— What needs to be done —
From the data below, repeat exactly the lines from the line with "Screenshot is 2049x1792." to the line with "和风冒险游戏《影廊2》预计今年2月上线 探索真正的诡异 (793, 1505)", both included.

— Data shown —
>>
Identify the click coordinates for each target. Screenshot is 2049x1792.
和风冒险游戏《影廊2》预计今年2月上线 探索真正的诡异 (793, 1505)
<<
>>
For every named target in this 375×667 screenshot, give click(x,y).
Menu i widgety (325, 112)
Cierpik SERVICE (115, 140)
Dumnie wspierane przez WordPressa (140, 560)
<<
>>
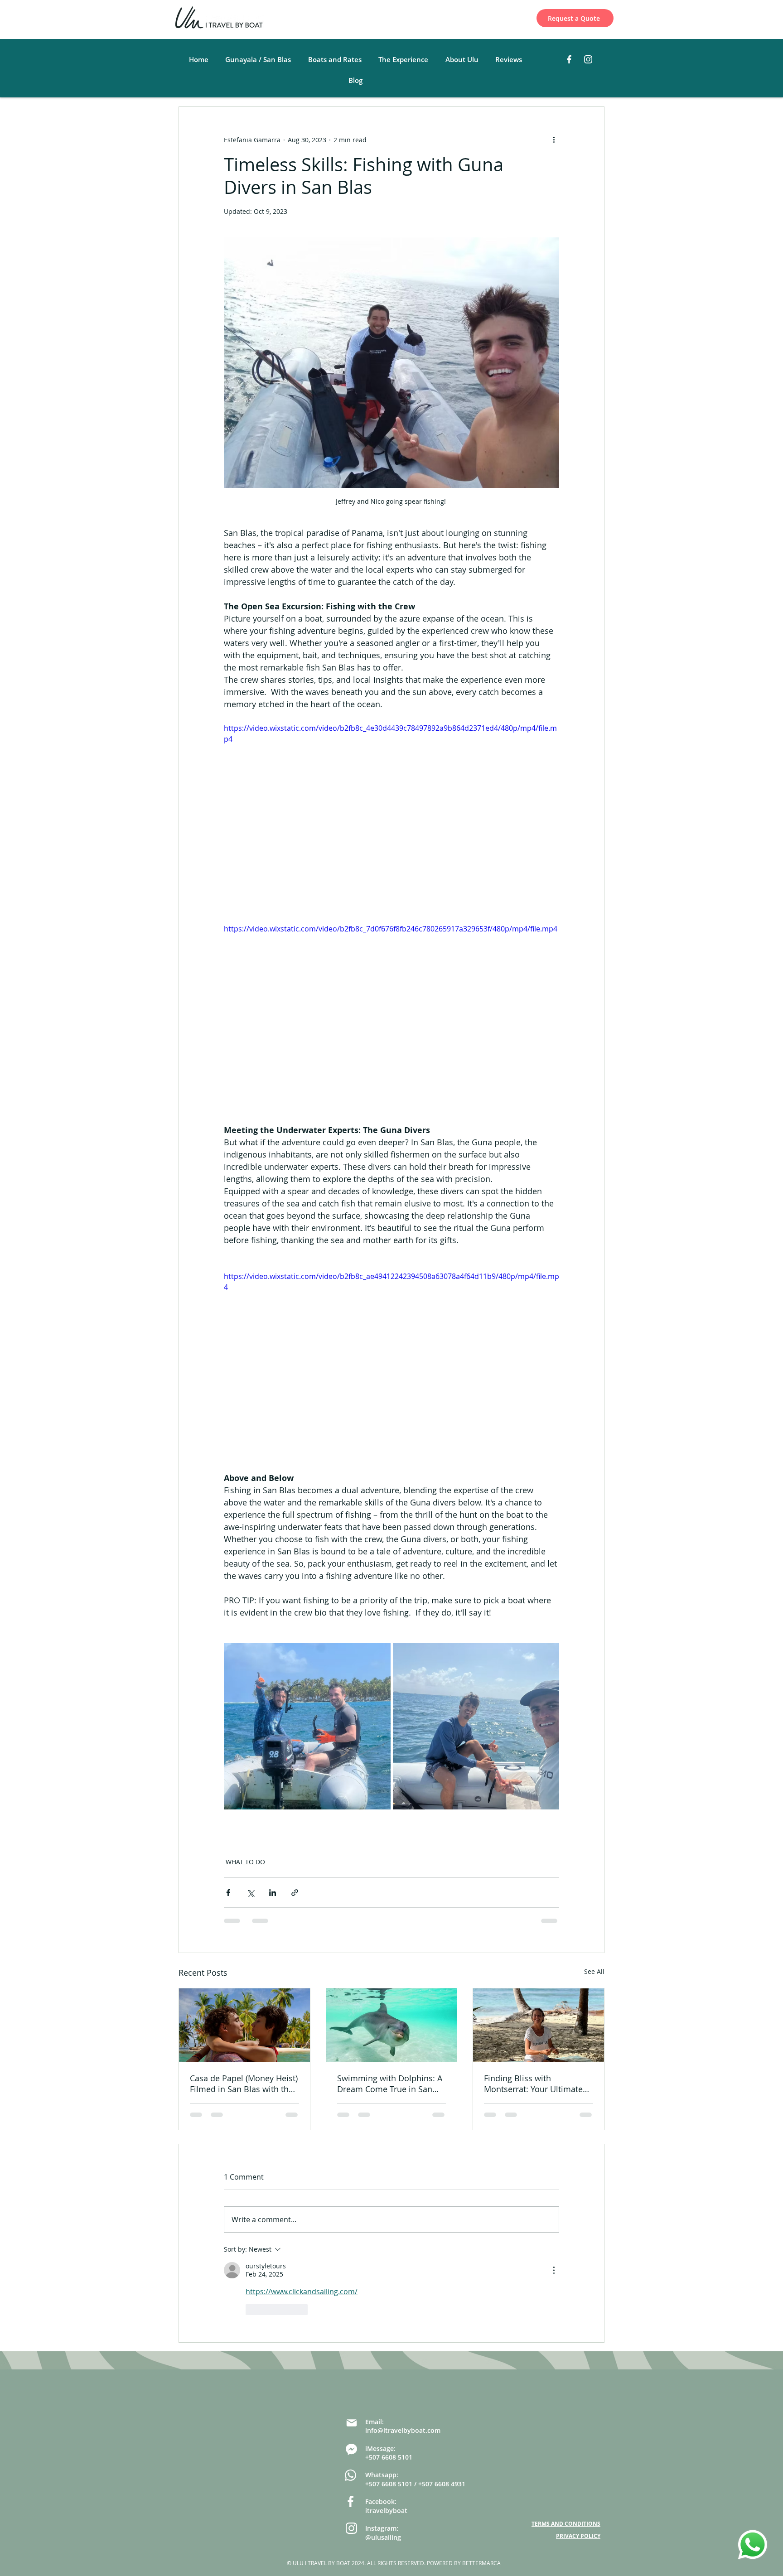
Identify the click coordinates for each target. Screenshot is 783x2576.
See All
<<
— Task output —
Identify the click coordinates for each target. Screenshot is 2049x1792.
和风冒险游戏《影廊2》预计今年2月上线 探索真正的诡异 (793, 1505)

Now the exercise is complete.